Re: XDP seeking input from NIC hardware vendors

Jakub Kicinski

On Fri, 8 Jul 2016 17:19:43 +0200, Jesper Dangaard Brouer wrote:
On Fri, 8 Jul 2016 14:44:53 +0100 Jakub Kicinski <jakub.kicinski@...> wrote:
On Thu, 7 Jul 2016 19:22:12 -0700, Alexei Starovoitov wrote:
If the goal is to just separate XDP traffic from non-XDP traffic
you could accomplish this with a combination of SR-IOV/macvlan to
separate the device queues into multiple netdevs and then run XDP
on just one of the netdevs. Then use flow director (ethtool) or
'tc cls_u32/flower' to steer traffic to the netdev. This is how
we support multiple networking stacks on one device by the way it
is called the bifurcated driver.
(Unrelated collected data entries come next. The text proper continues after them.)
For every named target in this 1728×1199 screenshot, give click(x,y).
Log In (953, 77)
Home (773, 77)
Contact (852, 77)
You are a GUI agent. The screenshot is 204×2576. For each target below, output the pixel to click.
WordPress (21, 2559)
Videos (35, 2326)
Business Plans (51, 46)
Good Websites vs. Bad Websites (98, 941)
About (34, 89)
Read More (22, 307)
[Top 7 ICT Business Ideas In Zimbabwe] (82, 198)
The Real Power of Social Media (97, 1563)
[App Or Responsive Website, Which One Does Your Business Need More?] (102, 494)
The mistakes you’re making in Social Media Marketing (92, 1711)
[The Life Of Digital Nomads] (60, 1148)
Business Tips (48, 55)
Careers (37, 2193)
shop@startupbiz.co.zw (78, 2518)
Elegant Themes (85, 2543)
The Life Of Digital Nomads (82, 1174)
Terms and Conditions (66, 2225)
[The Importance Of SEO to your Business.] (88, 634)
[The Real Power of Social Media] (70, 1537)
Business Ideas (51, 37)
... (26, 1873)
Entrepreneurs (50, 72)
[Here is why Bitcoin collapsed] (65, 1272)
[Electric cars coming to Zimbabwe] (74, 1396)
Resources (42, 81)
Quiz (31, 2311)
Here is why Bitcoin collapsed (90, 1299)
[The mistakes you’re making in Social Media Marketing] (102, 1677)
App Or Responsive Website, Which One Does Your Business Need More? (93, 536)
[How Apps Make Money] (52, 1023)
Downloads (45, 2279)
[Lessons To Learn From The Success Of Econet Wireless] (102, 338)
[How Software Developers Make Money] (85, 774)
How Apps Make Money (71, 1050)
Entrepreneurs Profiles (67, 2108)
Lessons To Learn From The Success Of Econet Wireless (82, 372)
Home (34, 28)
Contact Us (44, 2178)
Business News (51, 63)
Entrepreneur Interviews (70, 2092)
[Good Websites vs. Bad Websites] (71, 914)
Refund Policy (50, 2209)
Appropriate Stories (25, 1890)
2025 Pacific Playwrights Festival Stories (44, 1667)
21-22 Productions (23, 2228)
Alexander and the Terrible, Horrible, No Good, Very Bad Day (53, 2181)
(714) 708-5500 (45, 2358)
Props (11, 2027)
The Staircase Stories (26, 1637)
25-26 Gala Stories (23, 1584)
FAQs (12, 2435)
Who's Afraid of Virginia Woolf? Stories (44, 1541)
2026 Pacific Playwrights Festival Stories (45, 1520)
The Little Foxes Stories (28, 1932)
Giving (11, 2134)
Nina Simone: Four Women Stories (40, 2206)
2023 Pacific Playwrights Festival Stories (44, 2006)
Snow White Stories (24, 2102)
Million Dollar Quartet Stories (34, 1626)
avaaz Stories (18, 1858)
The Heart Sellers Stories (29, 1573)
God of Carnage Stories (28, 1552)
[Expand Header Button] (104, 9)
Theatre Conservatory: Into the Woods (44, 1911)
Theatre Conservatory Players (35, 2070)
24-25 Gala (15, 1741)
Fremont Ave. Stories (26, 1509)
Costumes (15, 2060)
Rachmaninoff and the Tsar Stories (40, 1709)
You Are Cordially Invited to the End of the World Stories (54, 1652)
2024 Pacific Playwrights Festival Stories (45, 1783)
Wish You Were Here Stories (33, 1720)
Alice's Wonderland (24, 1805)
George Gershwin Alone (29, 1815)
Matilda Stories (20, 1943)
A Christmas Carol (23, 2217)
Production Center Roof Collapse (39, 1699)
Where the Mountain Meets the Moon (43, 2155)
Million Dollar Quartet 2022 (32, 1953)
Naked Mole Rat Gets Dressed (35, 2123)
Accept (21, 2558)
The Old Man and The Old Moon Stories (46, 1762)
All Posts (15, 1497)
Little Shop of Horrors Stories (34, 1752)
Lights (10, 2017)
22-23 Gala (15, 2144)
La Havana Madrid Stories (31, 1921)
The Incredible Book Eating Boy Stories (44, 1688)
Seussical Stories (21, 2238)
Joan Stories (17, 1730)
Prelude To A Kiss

Its not too far of a stretch to
think we could offload some simple XDP programs to program the
splitting of traffic instead of cls_u32/flower/flow_director and
then you would have a stack of XDP programs. One running in
hardware and a set running on the queues in software.

the above sounds like much better approach then Jesper/mine
prog_per_ring stuff.

If we can split the nic via sriov and have dedicated netdev via VF
just for XDP that's way cleaner approach. I guess we won't need to
do xdp_rxqmask after all.

I was thinking about using eBPF to direct to NIC queues but concluded
that doing a redirect to a VF is cleaner. Especially if the PF driver
supports VF representatives we could potentially just use
bpf_redirect(VFR netdev) and the VF doesn't even have to be handled by
the same stack.
I actually disagree.

I _do_ want to use the "filter" part of eBPF to direct to NIC queues, and
then run a single/specific XDP program on that queue.

Why to I want this?

This part of solving a very fundamental CS problem (early demux), when
wanting to support Zero-copy on RX. The basic problem that the NIC
driver need to map RX pages into the RX ring, prior to receiving
packets. Thus, we need HW support to steer packets, for gaining enough
isolation (e.g between tenants domains) for allowing zero-copy.

Based on the flexibility of the HW-filter, the granularity achievable
for isolation (e.g. application specific) is much more flexible. Than
splitting up the entire NIC with SR-IOV, VFs or macvlans.
I think of SR-IOV VFs a way of grouping queues. If HW is capable of
directing to a queue it's usually capable of directing to a VF as well.
And the VF could have all other traffic disabled so you would get only
packets directed to it by the (BPF) filter - same as you would for the
queue. Does that make sense for zero copy apps?